THE TASK
All of the entries should be returned without a single change.

>>>

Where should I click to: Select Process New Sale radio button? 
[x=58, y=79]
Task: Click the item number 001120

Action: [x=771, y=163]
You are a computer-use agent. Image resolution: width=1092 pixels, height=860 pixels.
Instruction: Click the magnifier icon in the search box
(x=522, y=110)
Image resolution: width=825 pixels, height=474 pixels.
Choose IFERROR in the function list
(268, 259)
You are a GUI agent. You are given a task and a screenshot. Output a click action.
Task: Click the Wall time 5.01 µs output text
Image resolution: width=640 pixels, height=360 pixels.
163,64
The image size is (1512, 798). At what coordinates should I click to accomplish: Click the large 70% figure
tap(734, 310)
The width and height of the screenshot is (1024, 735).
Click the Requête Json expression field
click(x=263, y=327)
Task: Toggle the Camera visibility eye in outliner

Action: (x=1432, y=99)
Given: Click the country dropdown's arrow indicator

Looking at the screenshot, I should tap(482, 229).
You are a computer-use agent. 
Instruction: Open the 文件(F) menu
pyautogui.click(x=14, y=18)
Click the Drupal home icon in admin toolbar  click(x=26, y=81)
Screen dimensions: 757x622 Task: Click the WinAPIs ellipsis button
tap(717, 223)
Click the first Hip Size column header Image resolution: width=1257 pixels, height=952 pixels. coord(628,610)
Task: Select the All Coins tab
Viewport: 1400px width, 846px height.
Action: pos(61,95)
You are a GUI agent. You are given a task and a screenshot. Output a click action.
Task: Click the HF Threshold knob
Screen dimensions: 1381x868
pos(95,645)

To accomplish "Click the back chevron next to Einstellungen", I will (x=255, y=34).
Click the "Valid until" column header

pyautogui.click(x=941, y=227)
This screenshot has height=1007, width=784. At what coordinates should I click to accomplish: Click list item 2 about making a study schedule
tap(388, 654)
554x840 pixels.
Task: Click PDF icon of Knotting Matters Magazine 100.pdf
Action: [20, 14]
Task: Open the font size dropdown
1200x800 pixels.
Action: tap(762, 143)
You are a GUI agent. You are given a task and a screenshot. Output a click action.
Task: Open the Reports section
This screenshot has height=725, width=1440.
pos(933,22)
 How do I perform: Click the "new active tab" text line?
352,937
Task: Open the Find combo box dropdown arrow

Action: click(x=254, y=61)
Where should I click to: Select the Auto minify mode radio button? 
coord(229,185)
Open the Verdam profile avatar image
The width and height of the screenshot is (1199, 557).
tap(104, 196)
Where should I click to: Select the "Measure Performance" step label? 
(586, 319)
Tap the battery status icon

<<<

RESULT BELOW
Where should I click to: Select Process New Sale radio button? 
[x=58, y=79]
Task: Click the item number 001120

Action: [x=771, y=163]
You are a computer-use agent. Image resolution: width=1092 pixels, height=860 pixels.
Instruction: Click the magnifier icon in the search box
(x=522, y=110)
Image resolution: width=825 pixels, height=474 pixels.
Choose IFERROR in the function list
(268, 259)
You are a GUI agent. You are given a task and a screenshot. Output a click action.
Task: Click the Wall time 5.01 µs output text
Image resolution: width=640 pixels, height=360 pixels.
163,64
The image size is (1512, 798). At what coordinates should I click to accomplish: Click the large 70% figure
tap(734, 310)
The width and height of the screenshot is (1024, 735).
Click the Requête Json expression field
click(x=263, y=327)
Task: Toggle the Camera visibility eye in outliner

Action: (x=1432, y=99)
Given: Click the country dropdown's arrow indicator

Looking at the screenshot, I should tap(482, 229).
You are a computer-use agent. 
Instruction: Open the 文件(F) menu
pyautogui.click(x=14, y=18)
Click the Drupal home icon in admin toolbar  click(x=26, y=81)
Screen dimensions: 757x622 Task: Click the WinAPIs ellipsis button
tap(717, 223)
Click the first Hip Size column header Image resolution: width=1257 pixels, height=952 pixels. coord(628,610)
Task: Select the All Coins tab
Viewport: 1400px width, 846px height.
Action: pos(61,95)
You are a GUI agent. You are given a task and a screenshot. Output a click action.
Task: Click the HF Threshold knob
Screen dimensions: 1381x868
pos(95,645)

To accomplish "Click the back chevron next to Einstellungen", I will (x=255, y=34).
Click the "Valid until" column header

pyautogui.click(x=941, y=227)
This screenshot has height=1007, width=784. At what coordinates should I click to accomplish: Click list item 2 about making a study schedule
tap(388, 654)
554x840 pixels.
Task: Click PDF icon of Knotting Matters Magazine 100.pdf
Action: [20, 14]
Task: Open the font size dropdown
1200x800 pixels.
Action: tap(762, 143)
You are a GUI agent. You are given a task and a screenshot. Output a click action.
Task: Open the Reports section
This screenshot has height=725, width=1440.
pos(933,22)
 How do I perform: Click the "new active tab" text line?
352,937
Task: Open the Find combo box dropdown arrow

Action: click(x=254, y=61)
Where should I click to: Select the Auto minify mode radio button? 
coord(229,185)
Open the Verdam profile avatar image
The width and height of the screenshot is (1199, 557).
tap(104, 196)
Where should I click to: Select the "Measure Performance" step label? 
(586, 319)
Tap the battery status icon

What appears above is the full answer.